- PAGE EXCERPT:
— begin —
By conventional thinking, Donald Trump’s tariff strategy is a failure: he sidestepped Congress, chose a dubious legal rationale to do it, and now the tariffs have been struck down by the Supreme Court, putting his entire trade agenda at risk. But that’s only one way to look at it.
Looked at another way, Trump’s tariffs were a bold and creative way to kick-start his agenda in an ongoing era of congressional gridlock. Because of the arcane workings of the US legal system, it has taken an entire year for the Supreme Court to get around to striking them down. In that year, as they wound through court after appeal after oral argument, the tariffs have been in place, and they have been arguably one of the most transformational policies of Trump’s entire presidency.
To be clear, they have not been transformational in anything approaching the way that Trump actually intended them to be. The tariffs have not revived US manufacturing; in fact, all evidence suggests they have been the latest major blow to that ailing sector, which has shed thousands of jobs every month for nearly the entire past year.
— end —
- EXERCISE A: According to the tariff commentary, how long did it take the Supreme Court to strike down the tariffs?
- EXERCISE B: Repeat the tariff commentary from "To be clear, they" to "entire past year.".

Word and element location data
— begin —
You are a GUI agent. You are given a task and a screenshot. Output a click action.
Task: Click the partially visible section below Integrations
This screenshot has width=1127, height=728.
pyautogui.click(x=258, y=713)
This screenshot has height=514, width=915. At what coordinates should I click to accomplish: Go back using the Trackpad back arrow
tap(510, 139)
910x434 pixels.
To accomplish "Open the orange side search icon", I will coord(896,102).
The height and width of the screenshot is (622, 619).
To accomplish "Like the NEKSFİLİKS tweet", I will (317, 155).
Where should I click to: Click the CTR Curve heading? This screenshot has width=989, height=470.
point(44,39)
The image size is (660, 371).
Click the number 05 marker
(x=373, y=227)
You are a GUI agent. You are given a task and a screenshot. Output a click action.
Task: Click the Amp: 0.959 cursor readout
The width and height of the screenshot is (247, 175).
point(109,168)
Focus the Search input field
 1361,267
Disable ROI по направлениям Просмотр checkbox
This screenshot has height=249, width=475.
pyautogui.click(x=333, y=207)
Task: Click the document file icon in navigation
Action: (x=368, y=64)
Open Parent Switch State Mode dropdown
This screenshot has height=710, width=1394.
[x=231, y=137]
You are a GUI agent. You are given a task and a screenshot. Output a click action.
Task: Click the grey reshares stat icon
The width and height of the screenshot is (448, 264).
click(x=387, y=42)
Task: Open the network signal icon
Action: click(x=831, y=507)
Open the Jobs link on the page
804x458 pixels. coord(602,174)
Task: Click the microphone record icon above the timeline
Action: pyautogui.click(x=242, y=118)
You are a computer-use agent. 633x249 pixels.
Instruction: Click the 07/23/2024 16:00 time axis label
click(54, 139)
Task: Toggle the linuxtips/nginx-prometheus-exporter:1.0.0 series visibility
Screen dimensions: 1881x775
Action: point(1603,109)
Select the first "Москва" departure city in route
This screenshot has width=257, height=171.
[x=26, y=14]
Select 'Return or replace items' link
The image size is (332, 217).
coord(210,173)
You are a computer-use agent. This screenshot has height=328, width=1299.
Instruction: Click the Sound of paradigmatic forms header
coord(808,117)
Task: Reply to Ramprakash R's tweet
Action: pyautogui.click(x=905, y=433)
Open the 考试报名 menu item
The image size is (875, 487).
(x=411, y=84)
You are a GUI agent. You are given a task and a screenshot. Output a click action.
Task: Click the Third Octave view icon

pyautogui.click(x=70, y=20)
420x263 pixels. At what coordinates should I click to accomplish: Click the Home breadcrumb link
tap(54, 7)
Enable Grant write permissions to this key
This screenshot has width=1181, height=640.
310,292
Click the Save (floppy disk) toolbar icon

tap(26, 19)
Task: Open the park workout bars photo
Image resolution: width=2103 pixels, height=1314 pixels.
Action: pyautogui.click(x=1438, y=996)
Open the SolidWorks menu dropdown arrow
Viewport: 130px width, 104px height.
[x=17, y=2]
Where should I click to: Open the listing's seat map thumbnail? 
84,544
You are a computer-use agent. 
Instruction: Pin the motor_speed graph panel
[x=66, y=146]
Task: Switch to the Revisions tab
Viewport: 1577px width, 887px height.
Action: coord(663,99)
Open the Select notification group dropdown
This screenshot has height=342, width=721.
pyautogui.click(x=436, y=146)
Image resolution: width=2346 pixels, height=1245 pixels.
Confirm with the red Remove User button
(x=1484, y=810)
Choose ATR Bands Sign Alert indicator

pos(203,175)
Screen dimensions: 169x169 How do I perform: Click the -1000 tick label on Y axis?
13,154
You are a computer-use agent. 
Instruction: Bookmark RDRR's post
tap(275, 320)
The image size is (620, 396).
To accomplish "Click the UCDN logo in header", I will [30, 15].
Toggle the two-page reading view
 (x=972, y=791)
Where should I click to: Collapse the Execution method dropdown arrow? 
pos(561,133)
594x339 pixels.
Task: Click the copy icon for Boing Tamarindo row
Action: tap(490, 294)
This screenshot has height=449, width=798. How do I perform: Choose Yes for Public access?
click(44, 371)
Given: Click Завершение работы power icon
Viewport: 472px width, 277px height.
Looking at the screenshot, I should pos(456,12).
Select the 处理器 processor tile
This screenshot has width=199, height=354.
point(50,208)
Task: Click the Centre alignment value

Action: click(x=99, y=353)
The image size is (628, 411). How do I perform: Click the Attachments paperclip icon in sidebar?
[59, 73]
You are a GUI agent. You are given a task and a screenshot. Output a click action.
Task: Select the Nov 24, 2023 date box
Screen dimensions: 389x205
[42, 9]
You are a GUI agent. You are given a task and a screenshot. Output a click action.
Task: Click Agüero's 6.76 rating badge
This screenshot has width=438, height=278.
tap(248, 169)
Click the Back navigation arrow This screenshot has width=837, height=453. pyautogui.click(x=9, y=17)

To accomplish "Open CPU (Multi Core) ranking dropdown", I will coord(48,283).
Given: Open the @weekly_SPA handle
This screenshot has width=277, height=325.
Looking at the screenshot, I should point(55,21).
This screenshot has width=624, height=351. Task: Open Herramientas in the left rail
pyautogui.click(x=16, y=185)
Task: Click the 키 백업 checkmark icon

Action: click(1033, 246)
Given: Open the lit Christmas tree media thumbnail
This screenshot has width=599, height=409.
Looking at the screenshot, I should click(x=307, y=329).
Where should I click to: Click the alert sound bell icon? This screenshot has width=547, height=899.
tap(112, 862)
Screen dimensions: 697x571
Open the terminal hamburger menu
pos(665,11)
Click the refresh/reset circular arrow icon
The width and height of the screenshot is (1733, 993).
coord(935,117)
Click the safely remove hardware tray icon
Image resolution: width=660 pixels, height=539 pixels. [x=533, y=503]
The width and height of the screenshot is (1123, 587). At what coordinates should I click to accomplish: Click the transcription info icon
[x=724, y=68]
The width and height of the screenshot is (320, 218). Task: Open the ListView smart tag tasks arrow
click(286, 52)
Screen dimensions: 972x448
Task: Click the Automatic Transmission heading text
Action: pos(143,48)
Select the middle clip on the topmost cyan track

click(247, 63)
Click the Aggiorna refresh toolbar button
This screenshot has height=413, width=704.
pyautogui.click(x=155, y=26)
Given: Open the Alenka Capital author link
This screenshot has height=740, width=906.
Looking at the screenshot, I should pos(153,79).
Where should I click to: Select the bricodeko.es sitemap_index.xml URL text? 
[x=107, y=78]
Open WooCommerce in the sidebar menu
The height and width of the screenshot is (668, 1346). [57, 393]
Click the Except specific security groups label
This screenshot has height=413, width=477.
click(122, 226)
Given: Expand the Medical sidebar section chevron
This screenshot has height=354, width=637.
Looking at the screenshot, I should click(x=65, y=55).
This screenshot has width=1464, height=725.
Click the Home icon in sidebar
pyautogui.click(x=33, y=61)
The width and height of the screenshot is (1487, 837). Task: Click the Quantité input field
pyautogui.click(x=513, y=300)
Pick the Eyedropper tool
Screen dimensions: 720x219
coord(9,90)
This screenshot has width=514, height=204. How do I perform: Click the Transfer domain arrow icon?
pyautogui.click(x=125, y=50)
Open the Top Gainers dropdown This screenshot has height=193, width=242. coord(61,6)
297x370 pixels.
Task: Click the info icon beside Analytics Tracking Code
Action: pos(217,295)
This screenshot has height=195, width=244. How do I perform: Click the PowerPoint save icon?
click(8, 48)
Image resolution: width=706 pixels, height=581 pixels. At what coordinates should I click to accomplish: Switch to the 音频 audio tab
— end —
- TASK RESPONSE A: An entire year.

- TASK RESPONSE B:
To be clear, they have not been transformational in anything approaching the way that Trump actually intended them to be. The tariffs have not revived US manufacturing; in fact, all evidence suggests they have been the latest major blow to that ailing sector, which has shed thousands of jobs every month for nearly the entire past year.